Few studies have reported the association between surgical management of geriatric odontoid fractures and in-hospital complications. Vaccaro et al. reported similar rates of complications in surgically treated and non-operative patients21. Similarly, the systematic review by Robinson et al. reported similar complication rates between surgically treated and non-operative patients but noted that only a small number of studies in their analysis reported complications rates30. The retrospective analysis by Dhall et al. examined octogenarians with odontoid fractures and found higher rates of in-hospital complications such as pneumonia, decubitus ulcer, and ARDS among patients treated with surgery compared to non-operative management4. In our cohort the frequency of all complications and immobility-related complications were significantly higher in patients treated surgically when adjusting for covariates. These results suggest that while in-hospital complication rates are higher among surgically treated patients the absolute rate of complications is acceptable. Surgical decision making should thus consider the increased risk of complications with potential benefits and patient comorbidities. In addition, the interactions we found between surgery and age/frailty suggests that extra care should be taken when offering surgery to patients with higher age or greater frailty.

Given this study’s observational nature, we are limited in controlling for baseline differences in the surgical and non-operative cohort. Although we made use of a multi-variate GEE model in our primary analysis, there may be unobserved imbalances between the cohorts that we cannot control for. For example, we were not able to control for fracture morphology on imaging studies, which can affect surgical decision making and success of treatment31. Our dataset included data on in-hospital mortality and complications, but we were not able to assess patient outcomes after hospital discharge. We were not able to compare outcomes at a longer-term follow up period, which may have been more clinically meaningful7,32,33. Our dataset did not permit comparison of patient functional status and we were not able to assess the effect of surgical management on these outcomes. Lastly, we were not able to compare rates of non-union between patients treated surgically and non-operatively.
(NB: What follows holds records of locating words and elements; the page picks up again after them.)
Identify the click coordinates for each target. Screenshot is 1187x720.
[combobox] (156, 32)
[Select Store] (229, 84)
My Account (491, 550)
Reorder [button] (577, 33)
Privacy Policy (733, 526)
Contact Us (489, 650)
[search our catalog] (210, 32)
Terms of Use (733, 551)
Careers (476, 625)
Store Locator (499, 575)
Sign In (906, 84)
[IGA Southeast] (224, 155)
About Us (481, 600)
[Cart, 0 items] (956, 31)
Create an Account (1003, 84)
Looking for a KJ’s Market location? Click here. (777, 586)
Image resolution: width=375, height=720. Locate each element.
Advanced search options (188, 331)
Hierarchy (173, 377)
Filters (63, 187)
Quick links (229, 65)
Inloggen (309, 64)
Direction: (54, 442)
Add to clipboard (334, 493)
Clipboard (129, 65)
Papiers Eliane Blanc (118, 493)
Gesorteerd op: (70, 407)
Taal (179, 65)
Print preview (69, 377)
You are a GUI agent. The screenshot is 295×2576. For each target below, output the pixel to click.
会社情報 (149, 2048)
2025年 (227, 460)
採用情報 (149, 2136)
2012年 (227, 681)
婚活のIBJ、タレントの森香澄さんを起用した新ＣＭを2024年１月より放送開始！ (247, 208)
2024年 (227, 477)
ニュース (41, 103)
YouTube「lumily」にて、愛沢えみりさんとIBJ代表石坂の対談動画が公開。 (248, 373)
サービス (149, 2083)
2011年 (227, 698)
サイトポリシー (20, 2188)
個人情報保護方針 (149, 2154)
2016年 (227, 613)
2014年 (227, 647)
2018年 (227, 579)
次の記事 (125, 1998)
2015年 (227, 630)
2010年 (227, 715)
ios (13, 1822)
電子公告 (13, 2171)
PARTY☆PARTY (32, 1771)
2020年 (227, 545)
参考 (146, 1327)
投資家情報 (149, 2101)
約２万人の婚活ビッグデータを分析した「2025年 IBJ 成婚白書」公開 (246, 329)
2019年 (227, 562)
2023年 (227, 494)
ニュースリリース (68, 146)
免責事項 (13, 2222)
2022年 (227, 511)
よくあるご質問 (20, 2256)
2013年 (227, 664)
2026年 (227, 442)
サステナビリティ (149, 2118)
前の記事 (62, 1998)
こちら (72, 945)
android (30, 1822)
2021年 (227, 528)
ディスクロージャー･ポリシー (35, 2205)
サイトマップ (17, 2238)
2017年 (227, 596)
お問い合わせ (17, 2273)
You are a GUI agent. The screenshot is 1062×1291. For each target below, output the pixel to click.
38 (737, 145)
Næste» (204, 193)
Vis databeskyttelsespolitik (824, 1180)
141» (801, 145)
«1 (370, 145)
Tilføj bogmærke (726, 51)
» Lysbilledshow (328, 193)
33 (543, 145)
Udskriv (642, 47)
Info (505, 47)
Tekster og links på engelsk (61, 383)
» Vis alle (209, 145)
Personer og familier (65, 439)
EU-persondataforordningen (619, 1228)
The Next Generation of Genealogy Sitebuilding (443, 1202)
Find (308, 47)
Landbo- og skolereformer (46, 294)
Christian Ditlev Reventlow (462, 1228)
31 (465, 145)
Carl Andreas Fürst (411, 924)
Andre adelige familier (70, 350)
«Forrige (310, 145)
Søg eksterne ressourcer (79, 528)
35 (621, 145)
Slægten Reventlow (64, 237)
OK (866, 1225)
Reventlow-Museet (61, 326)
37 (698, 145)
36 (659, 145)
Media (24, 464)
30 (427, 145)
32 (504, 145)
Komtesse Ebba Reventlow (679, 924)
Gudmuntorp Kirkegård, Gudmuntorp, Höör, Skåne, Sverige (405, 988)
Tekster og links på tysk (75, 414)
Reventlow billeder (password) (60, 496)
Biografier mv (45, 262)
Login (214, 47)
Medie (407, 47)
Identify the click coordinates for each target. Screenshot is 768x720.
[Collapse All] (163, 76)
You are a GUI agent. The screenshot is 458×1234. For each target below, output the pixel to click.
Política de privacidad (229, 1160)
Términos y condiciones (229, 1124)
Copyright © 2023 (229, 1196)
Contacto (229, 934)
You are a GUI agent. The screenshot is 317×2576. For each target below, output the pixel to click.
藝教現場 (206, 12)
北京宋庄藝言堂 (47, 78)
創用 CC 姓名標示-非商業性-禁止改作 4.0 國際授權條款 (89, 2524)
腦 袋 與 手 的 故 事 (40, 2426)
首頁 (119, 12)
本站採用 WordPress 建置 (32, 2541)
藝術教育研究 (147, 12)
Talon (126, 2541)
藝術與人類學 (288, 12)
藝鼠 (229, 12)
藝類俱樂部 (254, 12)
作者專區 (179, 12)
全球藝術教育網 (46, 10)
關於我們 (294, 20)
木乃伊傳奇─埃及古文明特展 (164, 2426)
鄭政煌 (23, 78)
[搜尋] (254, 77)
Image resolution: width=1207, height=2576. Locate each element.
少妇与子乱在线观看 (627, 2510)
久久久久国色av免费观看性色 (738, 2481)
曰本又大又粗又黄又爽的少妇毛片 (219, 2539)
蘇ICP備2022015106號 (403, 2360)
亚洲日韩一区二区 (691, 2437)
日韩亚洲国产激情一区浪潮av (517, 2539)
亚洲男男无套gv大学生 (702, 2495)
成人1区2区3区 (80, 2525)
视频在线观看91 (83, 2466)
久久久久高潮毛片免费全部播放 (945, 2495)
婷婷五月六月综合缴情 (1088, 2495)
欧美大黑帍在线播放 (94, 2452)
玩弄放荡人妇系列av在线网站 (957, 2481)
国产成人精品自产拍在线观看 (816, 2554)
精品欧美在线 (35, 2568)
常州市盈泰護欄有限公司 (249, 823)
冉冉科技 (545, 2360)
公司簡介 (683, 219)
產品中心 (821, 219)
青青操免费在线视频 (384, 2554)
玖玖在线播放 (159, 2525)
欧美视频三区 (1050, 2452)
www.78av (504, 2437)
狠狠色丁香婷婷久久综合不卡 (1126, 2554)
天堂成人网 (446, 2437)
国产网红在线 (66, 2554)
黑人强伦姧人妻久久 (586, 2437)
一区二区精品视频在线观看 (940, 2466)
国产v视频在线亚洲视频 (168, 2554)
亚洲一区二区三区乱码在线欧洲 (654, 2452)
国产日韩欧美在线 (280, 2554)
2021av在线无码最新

To our knowledge, this is the largest study to compare outcomes between geriatric patients with odontoid fractures treated surgically and non-operatively. In-hospital mortality did not differ between patients treated surgically and those treated non-operatively. In-hospital complications, however, were higher among patients treated surgically, especially in patients with higher age or frailty. These results emphasize that surgical management of geriatric patients with odontoid fractures is appropriate for certain patients but requires careful patient selection and consideration of pre-existing comorbidities. Future studies may attempt to examine outcomes at a longer follow up period and better understand specific patient level factors that affect outcomes in this population.